Altro caso emblematico del rapporto tra i due è quello legato alla ricarica di una carta prepagata, sottoscritta dal 59enne con un falso nome per le spese da non rintracciare del 42enne, che risale al 20 luglio 2020. Non essendone in possesso, e dopo non essere riuscito a fare una prima volta il versamento, su Whatsapp a una richiesta di novità risponde “Problemone”. Perché? Perché è stato superato il limite dei 5’000 franchi di movimenti annui consentiti, e quindi la carta è stata bloccata. Con dentro ancora dei soldi. “Ma te li ridanno?”, chiede allarmato il 42enne. Risposta: “Bisogna fare disdetta carta corrente ed Il credito di 1’476 chf te lo possono bonificare su un c/c”. “Ma non posso mettere su un’altra nuova?”, la pronta replica. “No mi ha detto che bisogna cambiare tipo di corrente e intestatario del c/c deve essere quello della carta”. Non va bene, è chiaro. Perché gli viene chiesto: “Cmq domani chiedi solo, se passa 1 anno da quando è stata fatta, se si possono poi spendere…… dato che il limite edi 1 anno e poi inizia l’altro”. Picche. “No bisogna disdirla ho già chiesto”. Conversazione scritta che per gli inquirenti fa emergere “il particolare interesse nel trasferire del denaro su una carta di credito prepagata intestata a tale X, soggetto evidentemente inesistente al quale era stata intestata la carta così da poter versare denaro a favore dell’ignoto utilizzatore della stessa”. Questi fatti, uniti all’usare una falsa identità per il rilascio della carta, “rafforzano la conclusione che l’utilizzo di tale strumento di pagamento possa essere riconducibile all’attività illecita condotta dagli indagati o da soggetti a loro vicini”. E ancora: “Appare verosimile ritenere che tale strumento di pagamento sia stato in effetti messo nella disponibilità proprio di un soggetto latitante”.

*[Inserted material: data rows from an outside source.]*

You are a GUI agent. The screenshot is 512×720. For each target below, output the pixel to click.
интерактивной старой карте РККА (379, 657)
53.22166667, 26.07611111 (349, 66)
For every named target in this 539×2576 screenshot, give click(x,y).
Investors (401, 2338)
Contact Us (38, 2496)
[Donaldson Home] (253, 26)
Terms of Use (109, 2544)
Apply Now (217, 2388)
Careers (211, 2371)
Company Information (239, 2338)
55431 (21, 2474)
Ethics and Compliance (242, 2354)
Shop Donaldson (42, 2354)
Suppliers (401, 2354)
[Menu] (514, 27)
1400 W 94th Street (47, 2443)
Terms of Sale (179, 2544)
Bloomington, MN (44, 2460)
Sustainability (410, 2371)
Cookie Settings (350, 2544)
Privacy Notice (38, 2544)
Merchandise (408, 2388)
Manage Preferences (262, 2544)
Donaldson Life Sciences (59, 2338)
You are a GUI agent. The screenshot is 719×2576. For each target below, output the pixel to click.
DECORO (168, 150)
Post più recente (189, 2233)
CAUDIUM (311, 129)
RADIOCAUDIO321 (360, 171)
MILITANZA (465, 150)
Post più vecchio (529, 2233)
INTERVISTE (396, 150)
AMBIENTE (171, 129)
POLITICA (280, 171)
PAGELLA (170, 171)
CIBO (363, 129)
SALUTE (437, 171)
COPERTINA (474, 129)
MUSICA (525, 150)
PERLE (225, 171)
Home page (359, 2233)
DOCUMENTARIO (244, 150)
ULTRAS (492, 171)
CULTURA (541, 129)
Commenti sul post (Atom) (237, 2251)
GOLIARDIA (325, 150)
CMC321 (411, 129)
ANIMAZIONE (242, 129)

A porre il 59enne “nella condizione di soggetto organico all’associazione criminale investigata”, per il gip sono anche il viaggio effettuato a Serravalle Scrivia (Alessandria) dove ha recapitato per conto del sodale 6mila euro, “probabilmente destinati all’acquisto di una pistola Glock” ma anche l’aver svolto una parte attiva al tutto, “prendendo parte a incontri con altri appartenenti all’organizzazione criminale oggetto di investigazione”.

Nell’ordinanza del giudice per le indagini preliminari di Firenze c’è un altro paio di passaggi di un certo rilievo. Il primo è che la mansione di cameriere ricoperta dal 42enne all’interno del ristorante gestito inizialmente proprio dal 59enne “contrasta all’apparenza con il ruolo di particolare asservimento che il 59enne manifesta nei confronti del suo capo, lasciando verosimilmente ritenere che tale attività lavorativa sia di fatto una copertura per garantire al 42enne la possibilità di beneficiare dei permessi per il soggiorno in favore dei lavoratori italiani”. Il secondo fa riferimento all’abitazione luganese del 59enne. Un appartamento dove avrebbero trovato “rifugio“, annotano i magistrati toscani, due cittadini italiani: uno figura nell’elenco dei destinatari della recente ordinanza del gip, l’altro era "all’epoca ricercato perché destinatario di una misura cautelare”. Il fatto sarebbe “un’ulteriore dimostrazione del fondamentale contributo apportato” dal 59enne "all’associazione criminale investigata”.